Recently I started reading an interesting survey of homeowner associations in Russia. Don’t worry, it’s not required reading for U.S. managers and directors. But Rosa Vihavainen’s book homeowners’ Associations in Russia After the 2005 Housing Reform has a lot to say about both the challenges facing Russian HOAs and how Russians are solving those problems.[i] Many of the problems facing Russian HOAs and homeowners echo concerns heard in my Boise, Idaho office.
By way of background, Vihavainen explains that Russia is trying to use the HOA structure to ease the transfer of large blocks of Soviet-era public housing from government to private ownership. However, many of the foundational institutions that we take for granted in the United States simply do not exist, or function in very different ways, in the former Soviet Union. In addition, voluntary privatization means that many older homeowner associations include a mix of units owned by both private owners and by long-term public tenants. While it is tempting for an American reader to simply list U.S. institutions and legal concepts that “solve” some of these issues in the United States, I would like to focus instead on some of the similarities and lessons that U.S. homeowner associations can learn from their Russians counterparts.
First, I’d like to focus on one of the most unique characteristics of Russia’s homeowner associations: they are, by law, completely voluntary. According to Vihavainen, as a result of Russia’s Soviet history, Russians are eager to avoid mandatory institutions of any kind. The Russian Supreme Court has ruled that HOAs are a type of political or social organization, and so—under the Russian Constitution—no resident or owner can be forced to join an HOA.
It is hard to imagine how an association could operate without this fundamental tying of the rights of ownership to the obligations of membership. In the United States, we have a difficult enough time dealing with owners who mistakenly believe they can choose to walk out of association obligations. I have even had misinformed American owners tell me that an HOA is unconstitutional. However, Vihavainen explains that Russians have found ways to encourage participation in spite of this challenge.
One approach has been a type of “grandfathering” that we see in the United States at times. Russian HOAs sometimes get the votes they need to be recognized by the state by excluding non-owner residents completely from the requirements of common area maintenance and assessments. As Vihavainen explains, this compromise arises from necessity, clear-eyed realism, and a certain kind of human kindness and compassion.[ii] As non-compliant residents are a problem faced in associations across our country as well, I will discuss each of these in a bit more detail.
The HOA legally needs the votes of residents who can’t afford assessments of any kind. Just like an American condominium that needs unanimous consent, this type of deal can get the needed votes that otherwise would be unavailable. The paying and contributing owners have made the calculation that they are better off with the approval of the non-payers and the resulting advantages of legal formation, even if they have to bear the costs of the association alone.

### MATERIAL PROVIDED
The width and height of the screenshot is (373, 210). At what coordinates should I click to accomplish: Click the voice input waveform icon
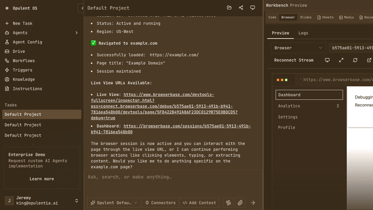(x=228, y=202)
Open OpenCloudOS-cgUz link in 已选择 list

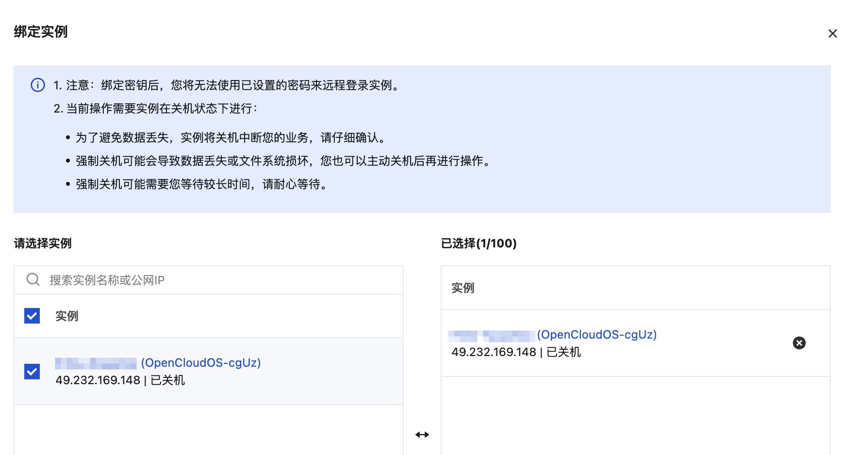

### SHORT PROBLEM
Resume the article on Russian homeowner associations from the point where it stops.

### EXERCISE ANSWER
This calculation is very much a parallel to American grandfathering arrangements. American associations can also choose to make this type of bargain whether this type of bargain is advantageous; however, this it is uncommon when dealing with repair obligations. The more fluid real property market in the United States allows for (or forces) the transfer of property by owners who are unable to pay special assessments related to a mandatory repair. Despite this, the grandfathering approach can be a helpful tool in a number of negotiation settings.
For example, if a U.S. condo association desires to limit the percentage of rental units to meet new HUD lending requirements,[iii] it may need a unanimous vote, because it is changing a fundamental property right (the right to lease) of every owner. This vote is often obtained by grandfathering in current owners, so that their right to rent remains unimpeded unless or until title to the property changes. We have also seen the negotiation of exceptions limited to current leases only, so that only leases currently in place remain unaffected by the new rule.
The Russian HOAs’ approach to voluntary participation also shows a certain realism about individual behavior. Something rarely seen in American associations is a desire for all residents to “buy-in” to the concept of the association. Perhaps in the U.S. it is assumed that, if push comes to shove, litigation can enforce norms. However, in making an explicit exchange of assessment immunity for votes, Vihavainen explains that some Russian associations hope that long term “tenants” and other non-owners, even if they cannot afford to make assessment or repair payments, will respect common areas, perhaps treat them better, and will otherwise take some pride in ownership of the common areas. This could be an interesting consideration for a U.S. association in any situation where litigation is untenable.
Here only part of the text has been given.